Le discours prononcé par le Roi Mohammed VI à l’occasion du 27ᵉ anniversaire de son accession au Trône a marqué un tournant dans l’analyse politique marocaine. Ce texte, prononcé dans un contexte régional marqué par des tensions persistantes, a dressé un bilan à la fois ambitieux et paradoxal de deux décennies et demie de règne. Entre célébration des réussites économiques et silences gênants, le souverain a choisi de mettre en avant une vision stratégique présentée comme la pierre angulaire des progrès accomplis, tout en laissant en suspens une question cruciale : qui porte la responsabilité des échecs ?

Un bilan économique mis en avant avec des chiffres clés

Le Souverain a choisi d’illustrer son propos par des données concrètes, transformant ce discours en un plaidoyer pour la continuité politique. Avec une croissance de 4,9 % en 2025, le Maroc se positionne désormais comme le premier exportateur automobile du continent africain. Le tourisme, secteur stratégique, a également battu des records avec près de 20 millions de visiteurs accueillis sur l’année écoulée. Ces résultats, qualifiés de « non fortuits », seraient le fruit d’une « vision stratégique claire » et d’une gouvernance rigoureuse, selon les mots du Roi.

Le monarque a tenu à souligner que ces avancées transcendent les mandats gouvernementaux, les présentant comme le résultat d’une dynamique cumulative vertueuse. Une manière de souligner que les succès obtenus ne sont pas liés à une équipe en particulier, mais à une approche globale et pérenne.

La question de la responsabilité : un angle mort du discours

Si le bilan économique est mis en avant avec force, l’absence de remise en cause des zones d’ombre du règne interroge. En attribuant les succès à une vision stratégique globale, le discours royal érige la responsabilité au sommet de l’État. Pourtant, les défis sociaux et économiques persistent malgré vingt-sept ans de cette même approche. Comment expliquer cette contradiction ?
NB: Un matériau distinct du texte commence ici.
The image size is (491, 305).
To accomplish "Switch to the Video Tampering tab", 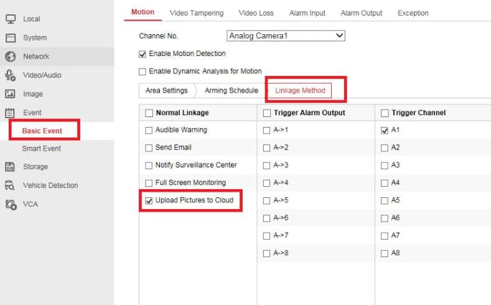I will pyautogui.click(x=196, y=13).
Le texte insiste sur la stabilité institutionnelle et l’efficacité des mécanismes politiques, appelant à une « responsabilité partagée » entre les différentes institutions. Cependant, cette vision holistique rend difficile, sur le plan politique, d’attribuer les échecs aux gouvernements successifs tout en réservant les succès à l’échelle nationale. Le Roi a évoqué une « autocritique constructive », mais celle-ci est restée implicite, sans traduction concrète dans le bilan public.

Un nouveau cycle politique annoncé, mais sans rupture

Le discours ne ferme pas le débat sur la responsabilité ; il l’ouvre en annonçant un « nouveau cycle » après les élections législatives. Ce cycle devra se poursuivre sous les mêmes orientations : préservation des acquis et poursuite des réformes. Une confirmation de la ligne directrice actuelle, plutôt qu’une amorce de changement profond.

En définitive, ce discours apparaît comme un texte de consolidation de la légitimité politique, réclamant la confiance pour l’avenir tout en s’appropriant le récit du passé. Pourtant, il laisse en suspens une interrogation majeure : comment concilier la célébration des succès avec l’absence de réponse aux défis persistants ? Une question qui, désormais, pèse sur le débat public marocain.